Antara optimis dan nekat karena kepepet, saya dan istri saya berangkat sesuai rencana. Anak-anak kami tetap di rumah sesuai pilihan mereka. Komunikasi kami jaga secara berkala. Pengawasan kami lakukan secara jarak jauh semampu kami. Bagaimana hasilnya? Rumah masih utuh, isinya juga tidak kurang satu apa pun, anak-anak tetap sehat, masalah (yang besar atau signifikan) juga tidak ada. Komunikasi saja yang kadang tidak berjalan lancar sehingga muncul kekhawatiran sesekali waktu. Secara garis besar, mereka sukses hidup tanpa pengawasan yang konstan dari kami.
Bagian yang "seru" adalah saat kakek-nenek mereka tahu kalau saya dan istri saya pergi begitu saja meninggalkan anak-anak kami tanpa memberi tahu mereka. Alasannya sederhana, kalau kami beri tahu mereka, kemandirian itu tidak akan terlihat, kan? Sayangnya logika itu tidak mudah diterima oleh kakek-nenek mereka dan ... Intinya, masalah sempat muncul, tapi reda dengan sendirinya. Mungkin kakek-nenek mereka sudah lelah berurusan dengan orang tua yang tidak konvensional seperti kami.
Beberapa hari yang lalu, hal itu terjadi lagi. Bedanya kali ini si Kecil Lucu ikut pergi bersama kami. Kedua anak remaja kami lagi-lagi memilih untuk tetap di rumah. Salah satu alasannya karena masa ujian masih berlangsung. Kalau harus bepergian, walaupun tujuannya dekat, waktu untuk belajar akan berkurang dan ada risiko kelelahan sehingga tidak bersemangat untuk belajar. Tapi, mereka mengakui bahwa sebenarnya mereka sedang malas bepergian. Jadi, keputusan untuk pergi bertiga saja tidak sulit dicapai. Hasilnya, bagaimana? Tidak jauh berbeda dengan cerita sebelumnya, bahkan lebih baik lagi karena mereka berhasil meluangkan waktu belajar sendiri tanpa diawasi orang tua mereka.
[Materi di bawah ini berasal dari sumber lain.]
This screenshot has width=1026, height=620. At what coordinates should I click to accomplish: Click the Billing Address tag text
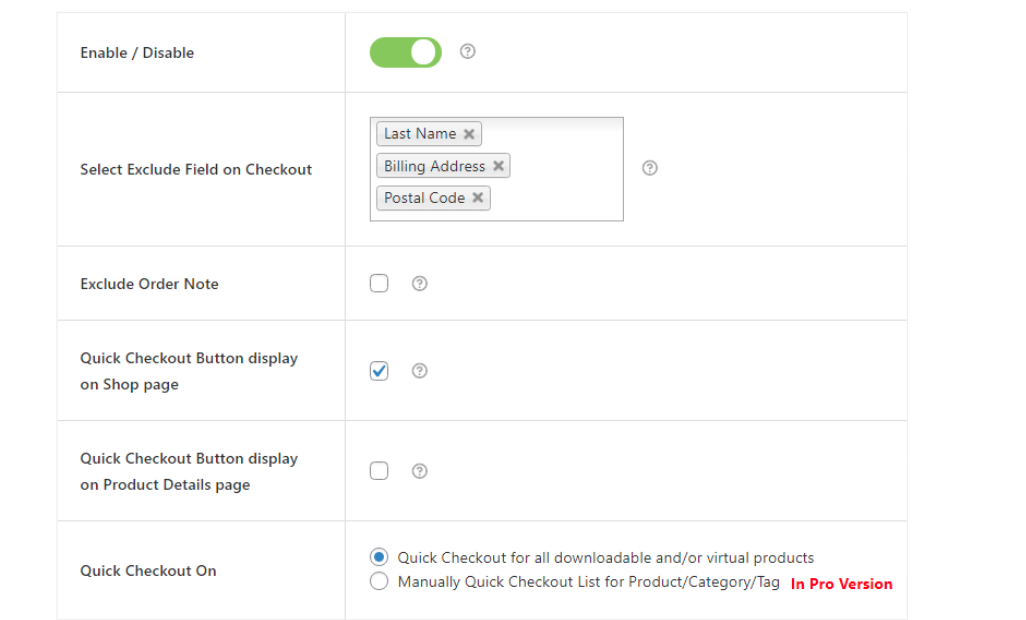click(x=434, y=166)
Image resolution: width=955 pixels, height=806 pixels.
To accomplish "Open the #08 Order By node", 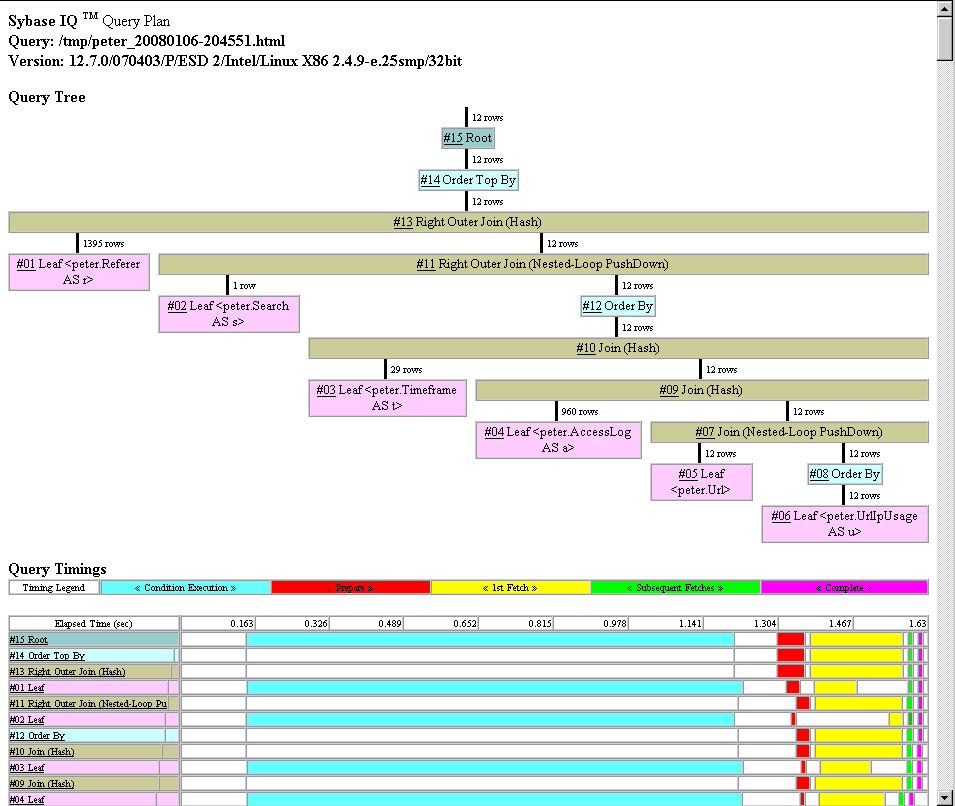I will pos(818,474).
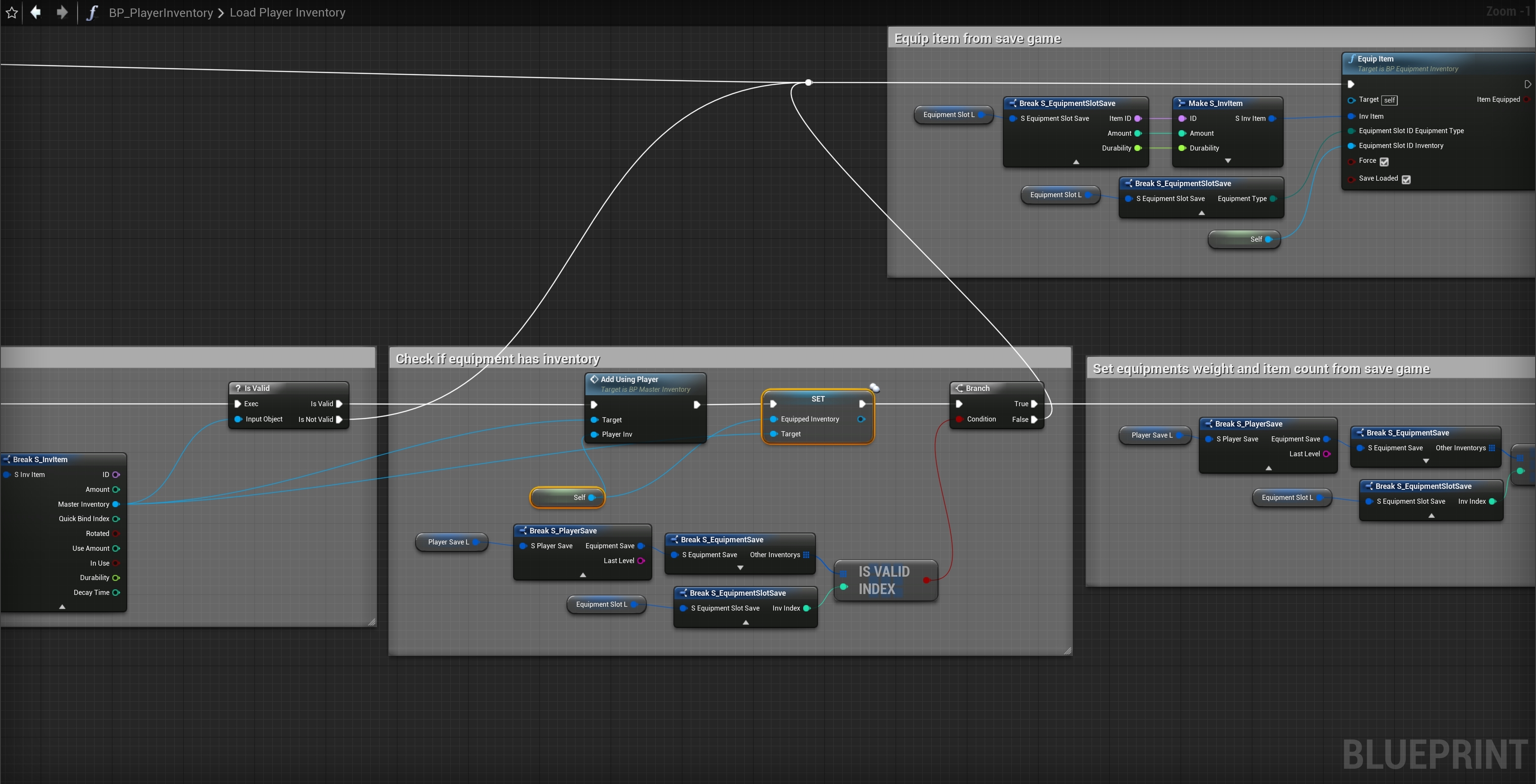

Oya, bagi yang penasaran, kami pergi bukan tanpa pertimbangan. Rumah kami ada di dalam sebuah cluster yang aman dari masalah seperti maling atau sejenisnya. Petugas keamanan di cluster juga tidak asing lagi dengan keluarga kami dan mudah dihubungi saat dibutuhkan. Rukun tetangga kami juga cukup akrab. Kami terbiasa untuk saling menjaga dan membantu saat yang lain ada masalah. Jadi, risiko ancaman eksternal cukup rendah di lingkungan sekitar rumah kami.
Menjaga Kemandirian
Saat tulisan ini dibuat, kami sudah kembali menggunakan PRT, tapi tidak menginap. Tempat kerja saya dan istri saya sudah mulai kembali ke rutinitas bekerja dari kantor. Anak-anak kami juga sudah mulai masuk sekolah walaupun hanya 1-2 kali per minggu. Untungnya jadwal masuk sekolah mereka berbeda-beda sehingga rumah kami tidak pernah kosong melompong. PRT bertugas menyapu, mengepel, menyetrika, dan bersih-bersih secara umum, tapi hanya dari hari Senin s.d. Jumat. Sabtu dan Minggu, urusan rumah tangga tetap kami tangani sendiri.
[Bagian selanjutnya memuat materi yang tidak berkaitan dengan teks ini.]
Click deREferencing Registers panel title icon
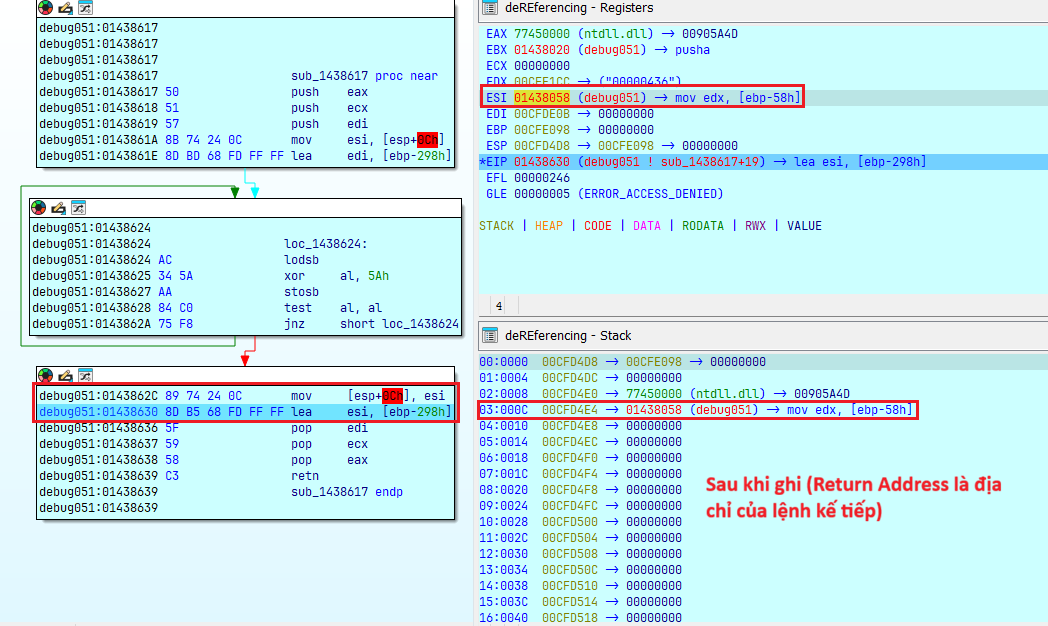The image size is (1048, 626). click(x=490, y=9)
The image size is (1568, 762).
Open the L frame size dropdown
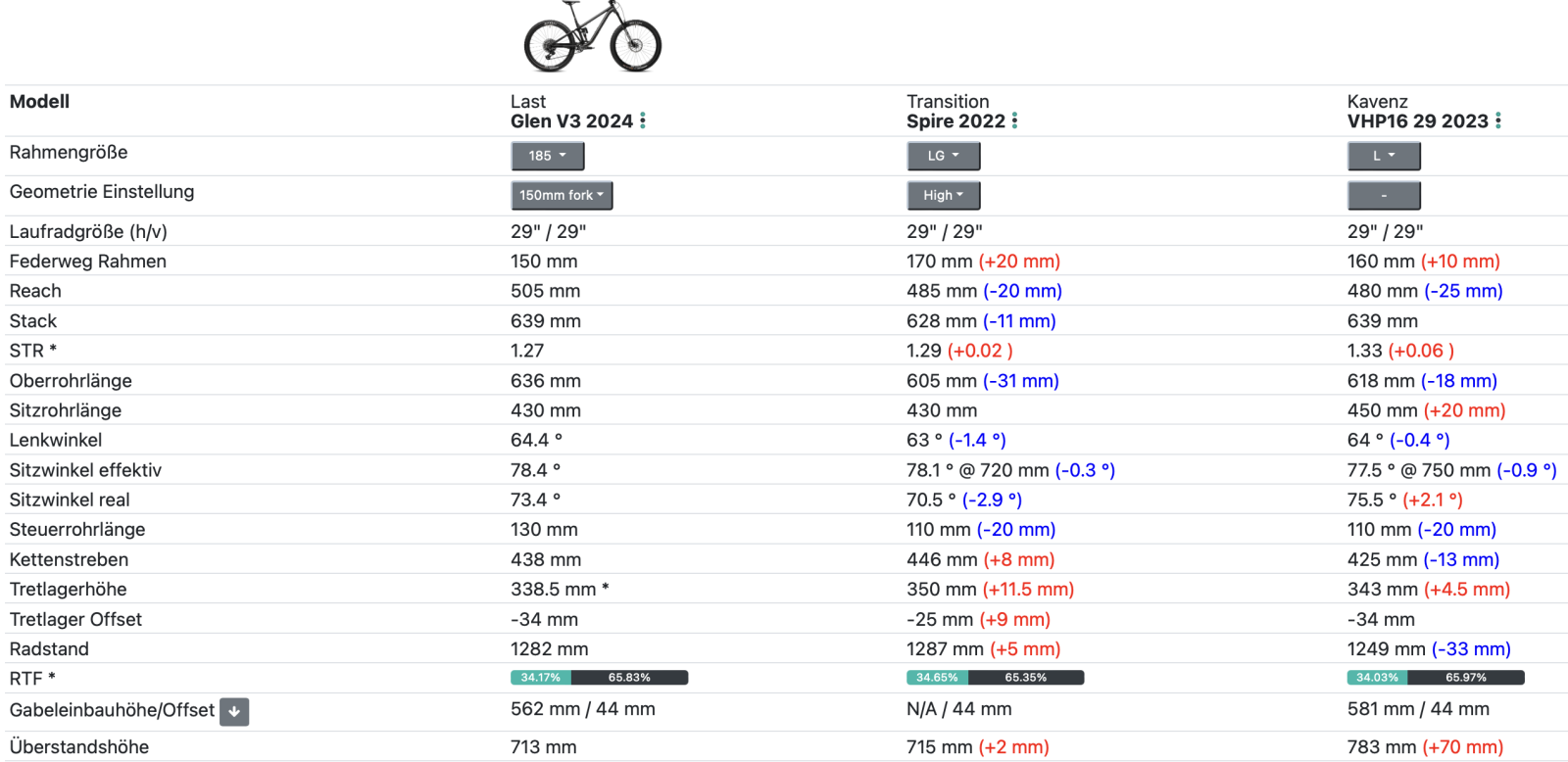[1383, 156]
Di masa depan nanti, apalagi saat pandemi Covid-19 dianggap selesai dan semua kembali normal, rutinitas kami sekeluarga juga akan kembali normal seperti sebelum pandemi. Kami mungkin akan kembali mengandalkan orang lain untuk menyelesaikan urusan rumah tangga kami. Walaupun begitu, saya tetap optimis kemandirian yang sudah kami bentuk tidak akan hilang begitu saja, khususnya kemampuan anak-anak kami untuk mengambil keputusan sendiri dan menjalaninya secara bertanggung jawab.